## Work item
Retype the lines of the listing below exactly, but only those from the one containing "The height and width of the screenshot is (537, 805)." through the last line; pictures stay out.

## Data for analysis
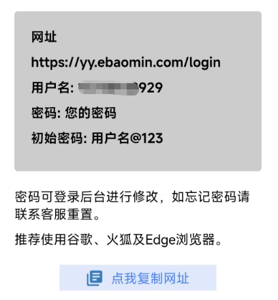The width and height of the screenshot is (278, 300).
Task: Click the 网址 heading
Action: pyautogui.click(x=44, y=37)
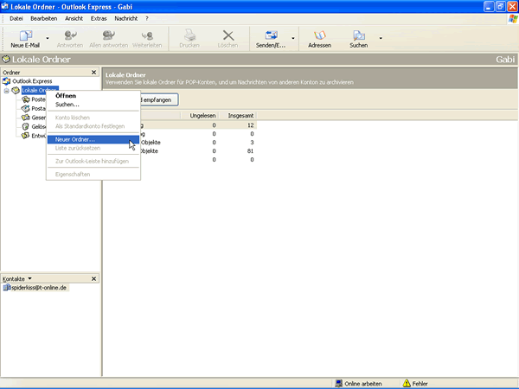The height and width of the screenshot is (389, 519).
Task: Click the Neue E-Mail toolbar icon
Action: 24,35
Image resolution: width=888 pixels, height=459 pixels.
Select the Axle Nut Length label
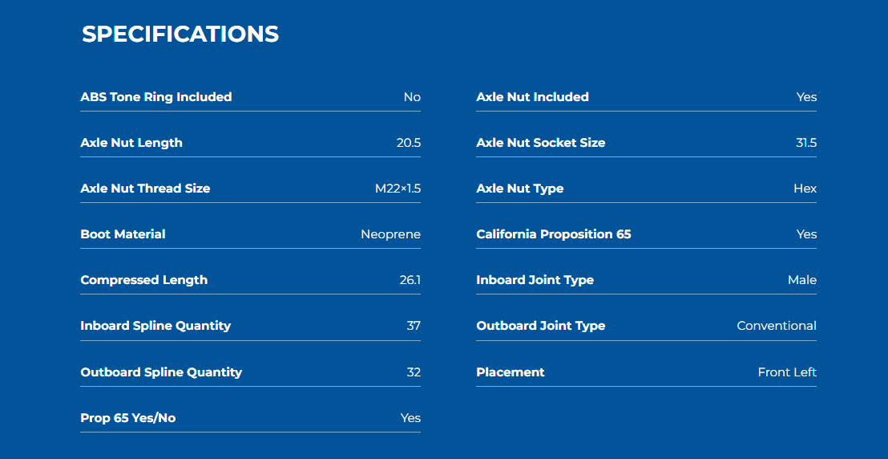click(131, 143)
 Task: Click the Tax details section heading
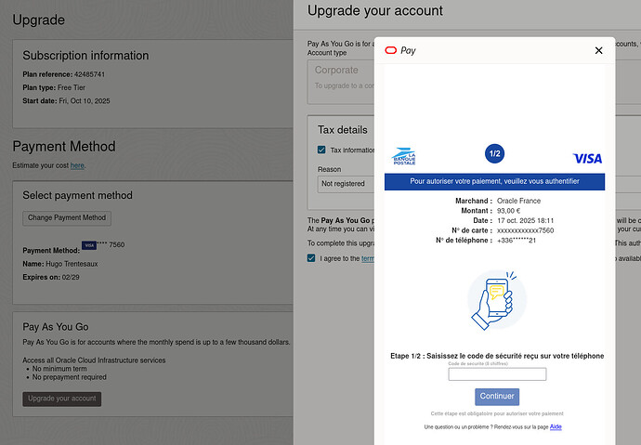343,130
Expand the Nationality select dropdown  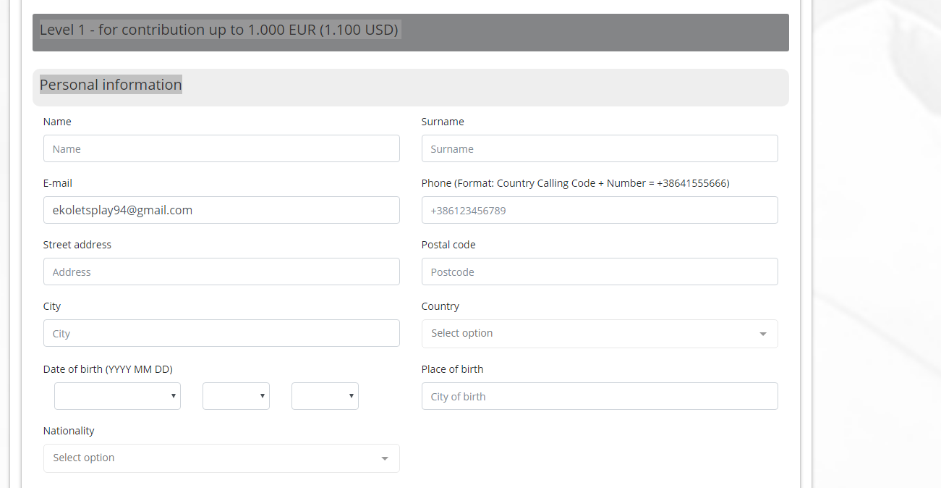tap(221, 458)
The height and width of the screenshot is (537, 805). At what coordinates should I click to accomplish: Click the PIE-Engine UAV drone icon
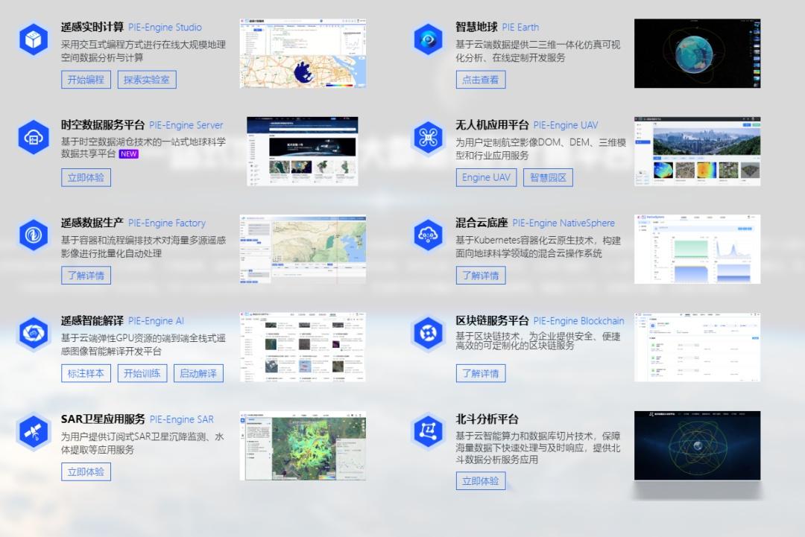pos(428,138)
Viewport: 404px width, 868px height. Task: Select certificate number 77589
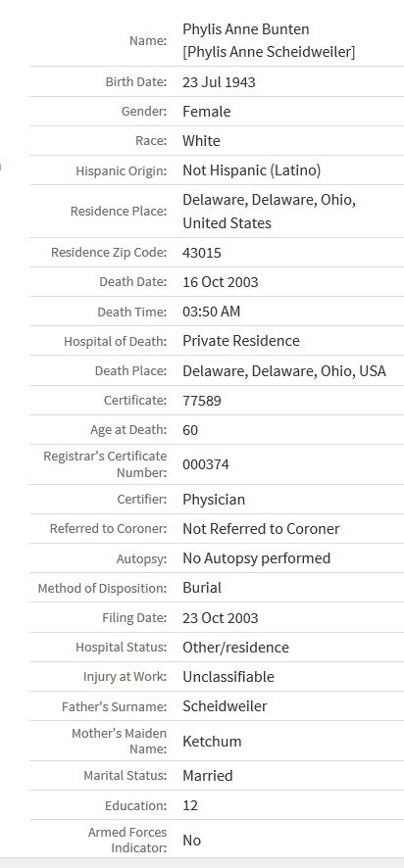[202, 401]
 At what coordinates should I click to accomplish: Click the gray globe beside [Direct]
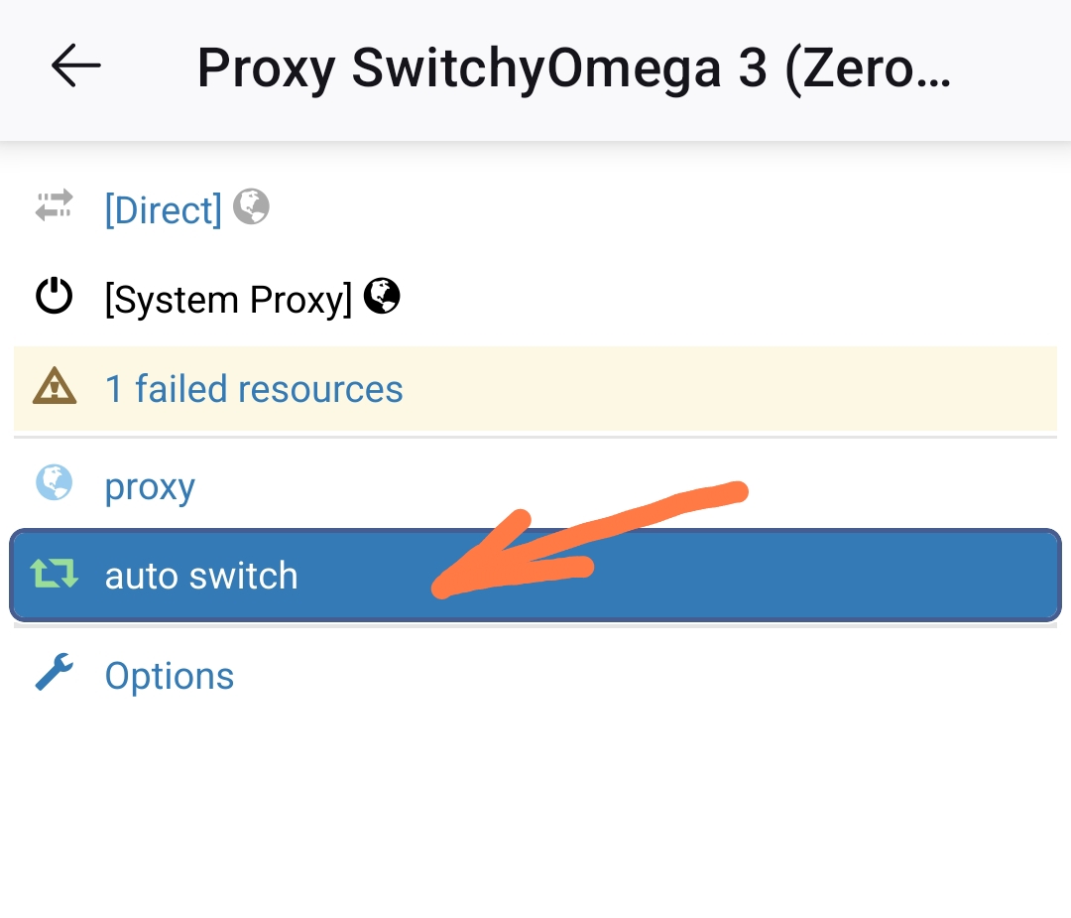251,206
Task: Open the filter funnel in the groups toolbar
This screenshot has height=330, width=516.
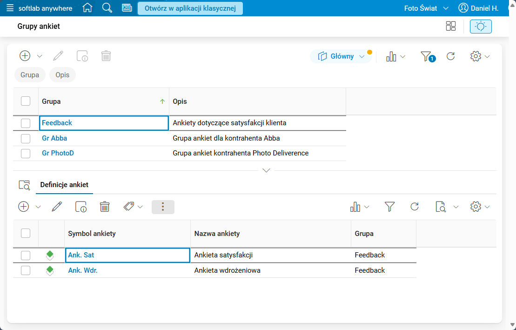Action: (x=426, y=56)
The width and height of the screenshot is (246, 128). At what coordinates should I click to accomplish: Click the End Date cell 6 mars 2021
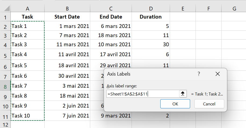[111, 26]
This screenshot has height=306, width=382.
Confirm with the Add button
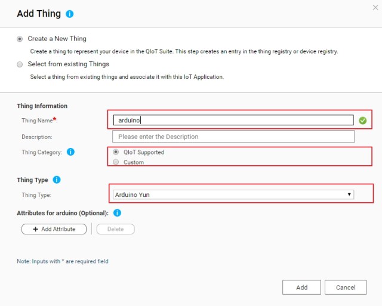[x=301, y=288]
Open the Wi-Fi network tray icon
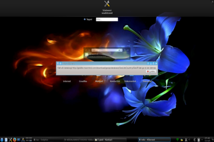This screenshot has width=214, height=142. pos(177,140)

## Answer section
The height and width of the screenshot is (537, 805). At what coordinates should I click to accomplish: Click the PIE-Engine UAV drone icon
pos(428,138)
Viewport: 404px width, 868px height. Task: Select certificate number 77589
[202, 401]
 At what coordinates should I click to accomplish: Click the gray globe beside [Direct]
251,206
Task: Open the filter funnel in the groups toolbar
This screenshot has height=330, width=516.
Action: (x=426, y=56)
The width and height of the screenshot is (246, 128). At what coordinates should I click to accomplish: Click the End Date cell 6 mars 2021
[111, 26]
This screenshot has height=306, width=382.
Confirm with the Add button
[x=301, y=288]
Open the Wi-Fi network tray icon
This screenshot has width=214, height=142. pos(177,140)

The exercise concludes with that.